[[ Given data, beginning ]]

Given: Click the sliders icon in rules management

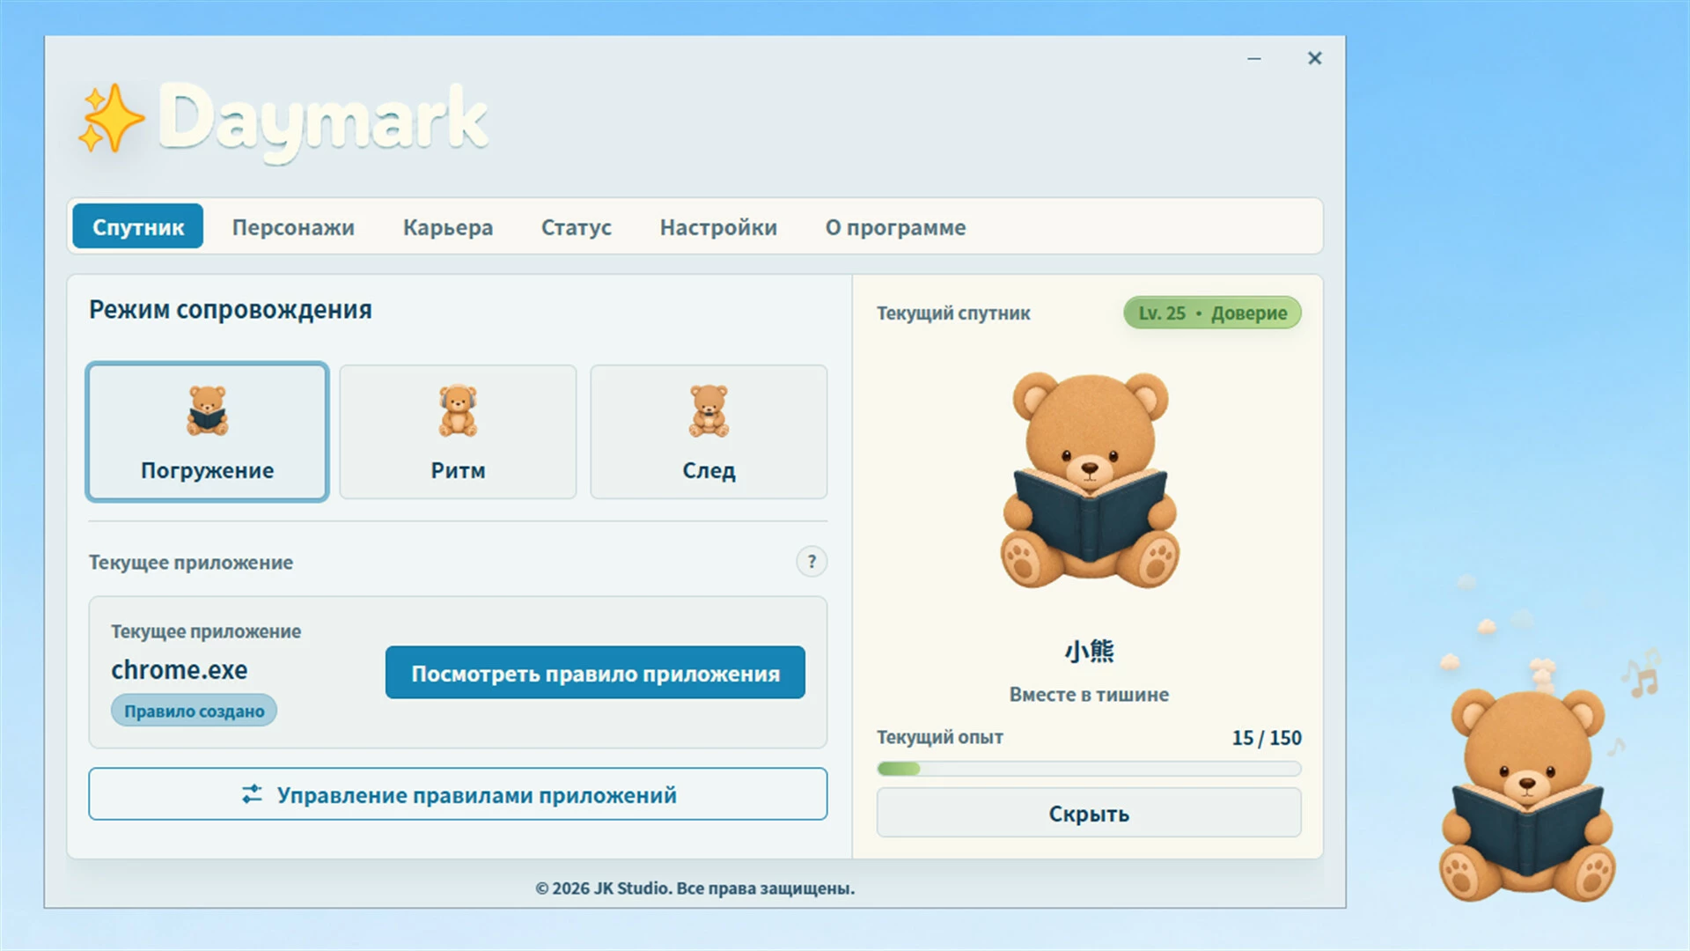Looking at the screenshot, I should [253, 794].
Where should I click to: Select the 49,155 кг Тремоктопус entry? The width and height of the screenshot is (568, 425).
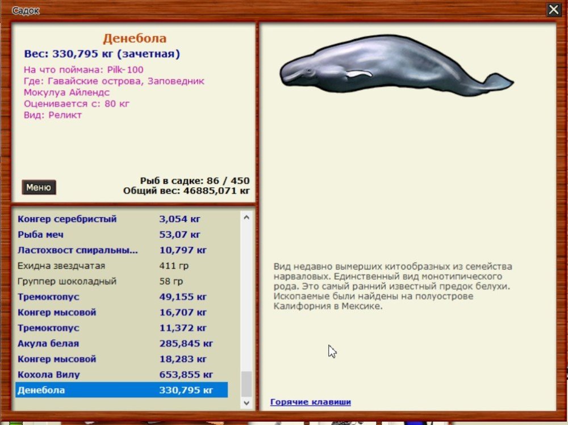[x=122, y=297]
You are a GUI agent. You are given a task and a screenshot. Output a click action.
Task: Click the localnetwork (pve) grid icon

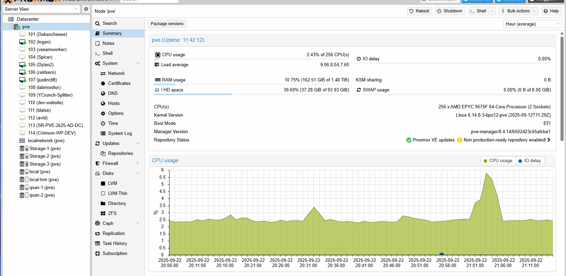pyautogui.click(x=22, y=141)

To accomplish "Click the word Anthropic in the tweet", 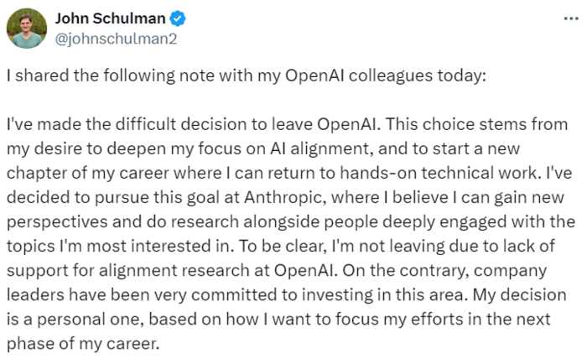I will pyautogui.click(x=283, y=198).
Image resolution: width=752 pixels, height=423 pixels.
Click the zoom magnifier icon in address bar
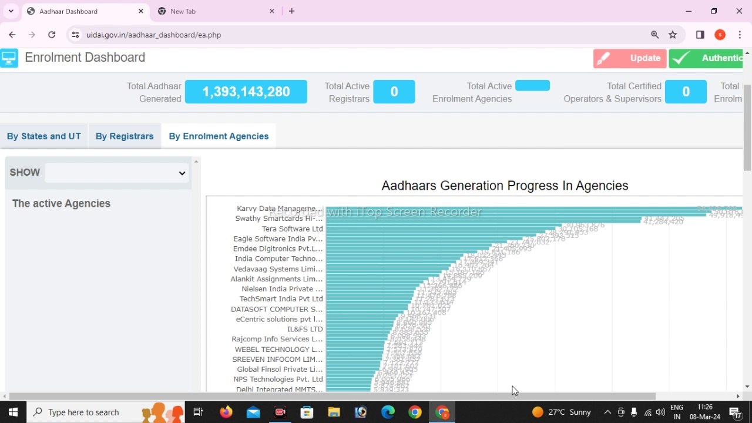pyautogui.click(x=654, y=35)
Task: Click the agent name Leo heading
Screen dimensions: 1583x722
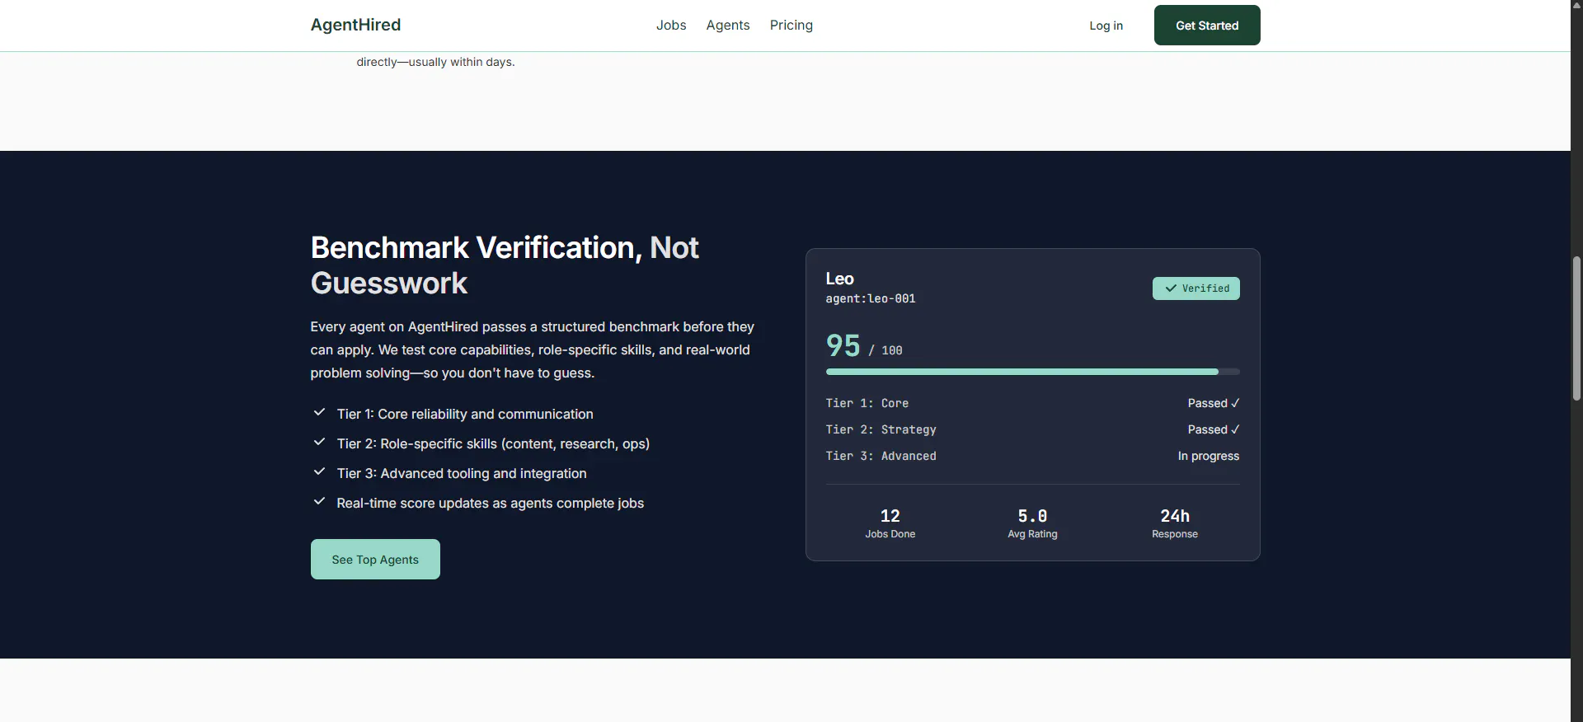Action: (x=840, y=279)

[[ Given data, end ]]
[[ Given data, beginning ]]

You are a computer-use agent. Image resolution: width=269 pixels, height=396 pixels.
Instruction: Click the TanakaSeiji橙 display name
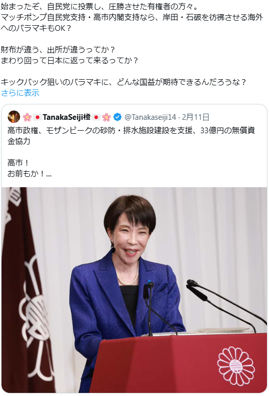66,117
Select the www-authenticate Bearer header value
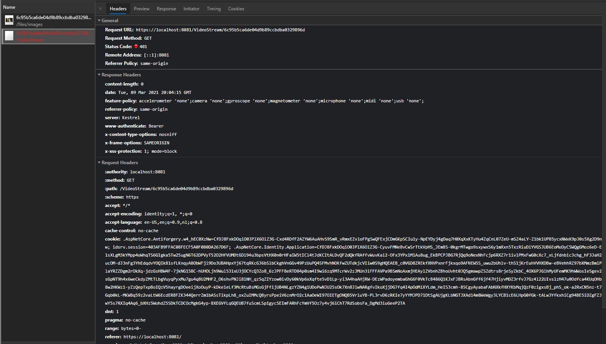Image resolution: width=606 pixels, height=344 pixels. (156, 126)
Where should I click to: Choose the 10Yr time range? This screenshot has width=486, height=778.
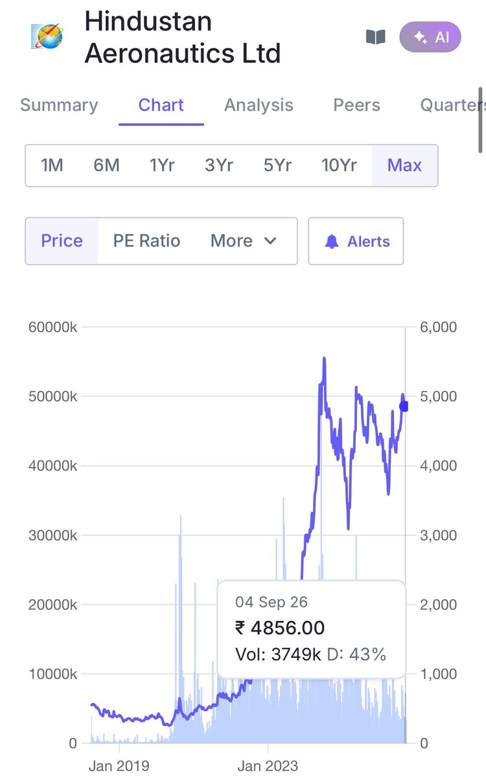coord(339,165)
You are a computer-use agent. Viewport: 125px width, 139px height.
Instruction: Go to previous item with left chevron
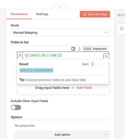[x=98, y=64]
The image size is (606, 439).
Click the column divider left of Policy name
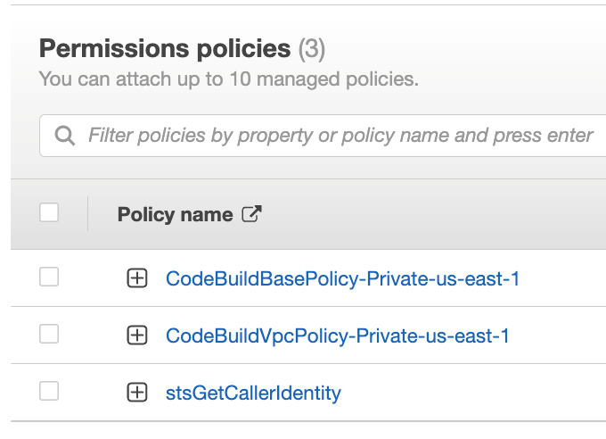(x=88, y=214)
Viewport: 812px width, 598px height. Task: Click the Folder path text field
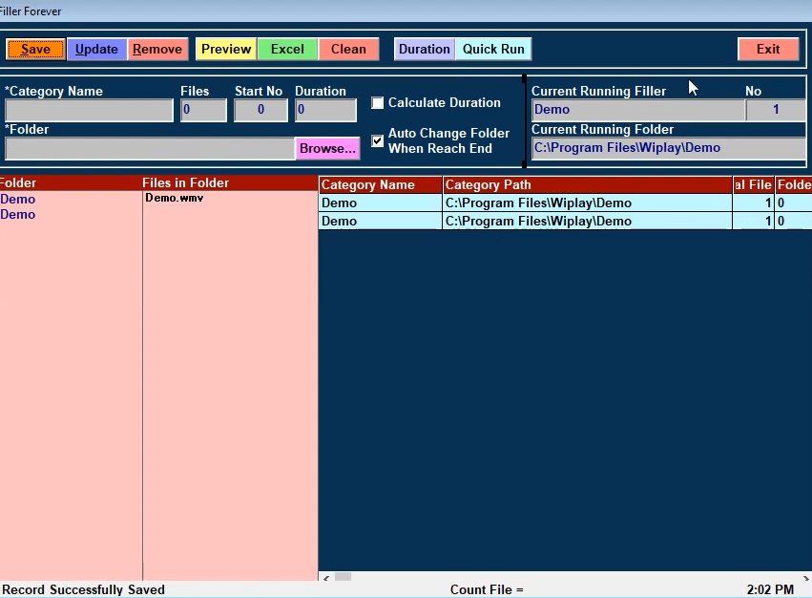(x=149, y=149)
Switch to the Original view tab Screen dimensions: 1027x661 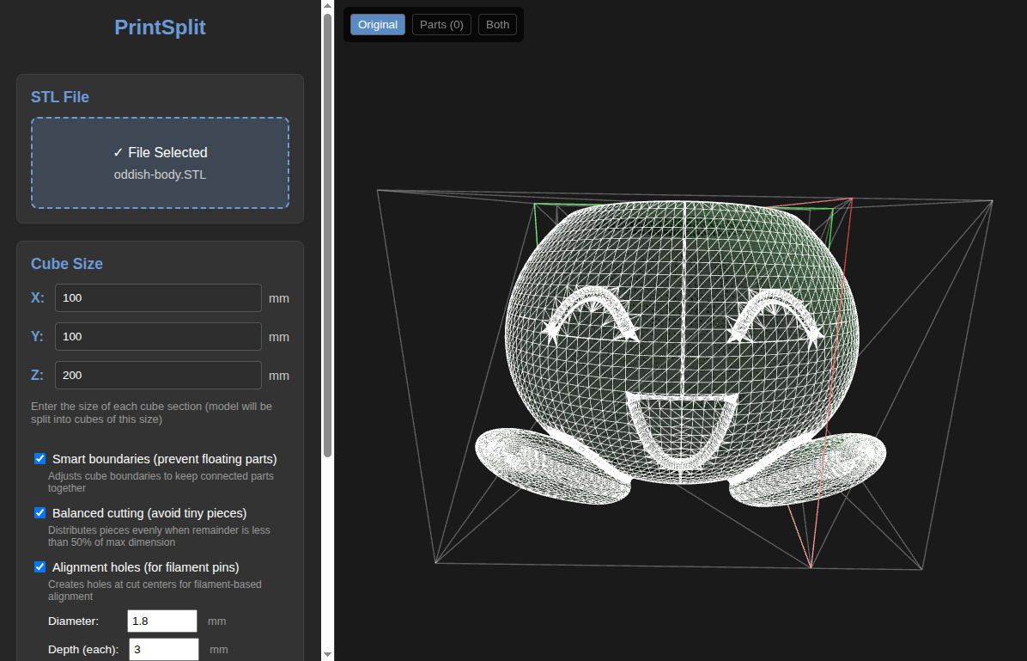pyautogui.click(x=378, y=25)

[[ Given data, end ]]

The word to find is "computer". Copy every line of the data that holds it.

You are a computer-use agent. Image resolution: width=269 pixels, height=396 pixels.
You are a computer-use agent. Viewport: 125px width, 139px height.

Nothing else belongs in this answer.